Baroudeur dans les Caraïbes. Cet écrivain tenait à la fois d’Indiana Jones, de James Bond et de Graham Greene, disait-on. Autrement dit, Patrick Leigh Fermor, était le mariage de la bourlingue, du casse-cou et de la plume. De fait, il participa à des opérations spéciales de l’armée britannique pendant la dernière guerre mondiale, dans les Balkans, la Grèce et la Crète où il réussit l’exploit d’enlever un général allemand,… avant de devenir scénariste à Hollywood et surtout un des plus célèbres écrivains-voyageurs britanniques.

J’avoue que j’ai eu un peu de mal à entrer dans son pavé de voyages de plus de 500 pages, "Vents d’alizés" qui navigue dans tous les sens. Il y tire des bords entre les petites et les grandes Caraïbes, entre les îles au vent et les îles sous le vent. Dans la période de l’après-guerre (les années 1950) pendant lesquelles il a écrit son livre, il traverse cet immense chapelet d’îles françaises, anglaises, bataves et espagnoles ou hispanisantes. P.L. Fermor se montre à l’aise dans toutes les langues et on perçoit la grande hétérogénéité de ces territoires forgés par autant d’histoires particulières qu’il y a d’îles.

Au gré des vents, des circonstances, de ses lectures et de ses humeurs, il donne un bref coup de projecteur sur telle ou telle scène qu’il croise, ou bien il s’embarque dans de longues descriptions  d’historien, de linguiste ou d’un anthropologue.  Son style est riche et coloré, parfois à la limite du pédantisme, son écriture est baroque, parfois jusqu’à la surcharge du rococo. Ce que j’ai regretté c’est une quasi absence de dialogues. Ses rencontres humaines restent furtives ou plutôt dans le mode descriptif, quasi entomologiste.
.....
### Consigne donnée 1:
D'après l'extrait sur Patrick Leigh Fermor, pendant quelle période a-t-il écrit « Vents d'alizés » ?
### Consigne donnée 2:
Recopiez mot pour mot le passage de l'extrait sur Patrick Leigh Fermor qui commence par « J’avoue que j’ai » et se termine par « y a d’îles. ».

### Données fournies:
.....
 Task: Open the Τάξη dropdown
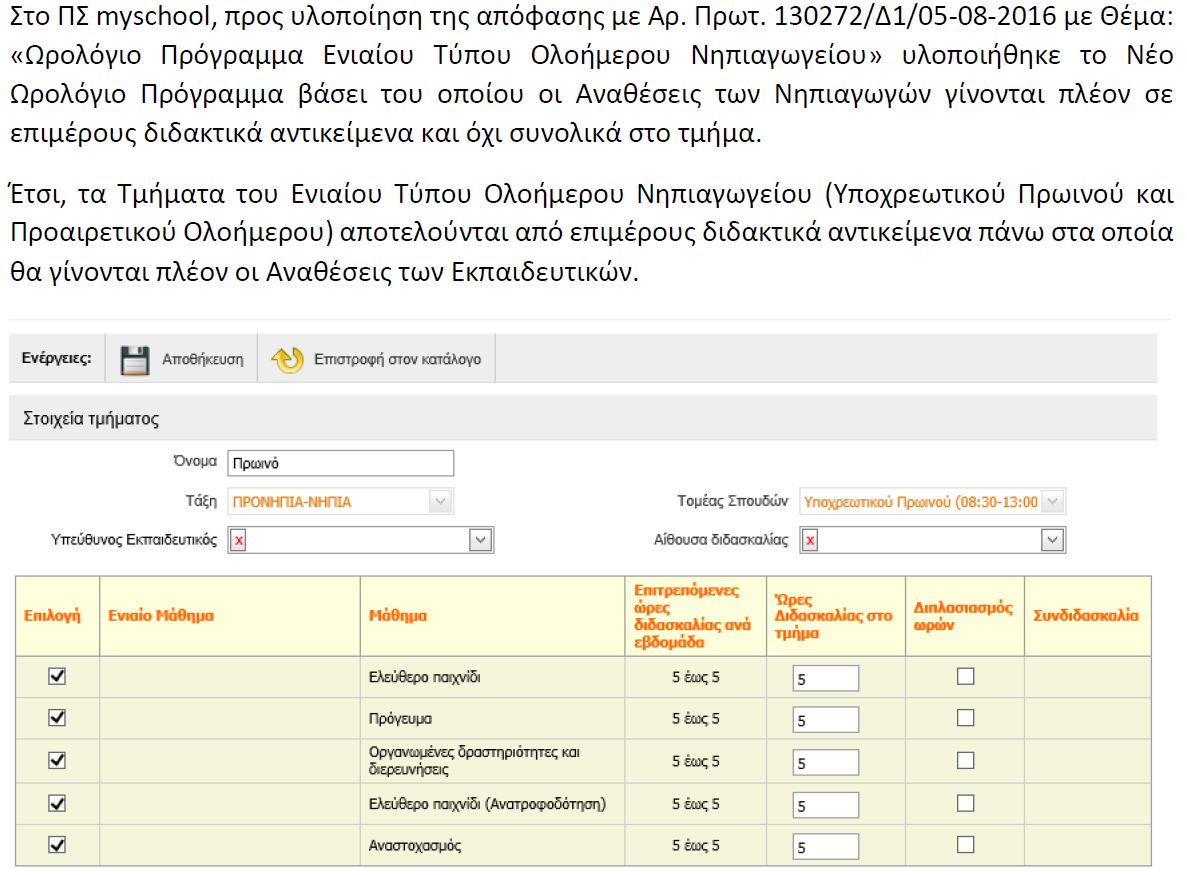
.....
### Réponse attendue 1:
Dans la période de l'après-guerre, les années 1950.

### Réponse attendue 2:
J’avoue que j’ai eu un peu de mal à entrer dans son pavé de voyages de plus de 500 pages, "Vents d’alizés" qui navigue dans tous les sens. Il y tire des bords entre les petites et les grandes Caraïbes, entre les îles au vent et les îles sous le vent. Dans la période de l’après-guerre (les années 1950) pendant lesquelles il a écrit son livre, il traverse cet immense chapelet d’îles françaises, anglaises, bataves et espagnoles ou hispanisantes. P.L. Fermor se montre à l’aise dans toutes les langues et on perçoit la grande hétérogénéité de ces territoires forgés par autant d’histoires particulières qu’il y a d’îles.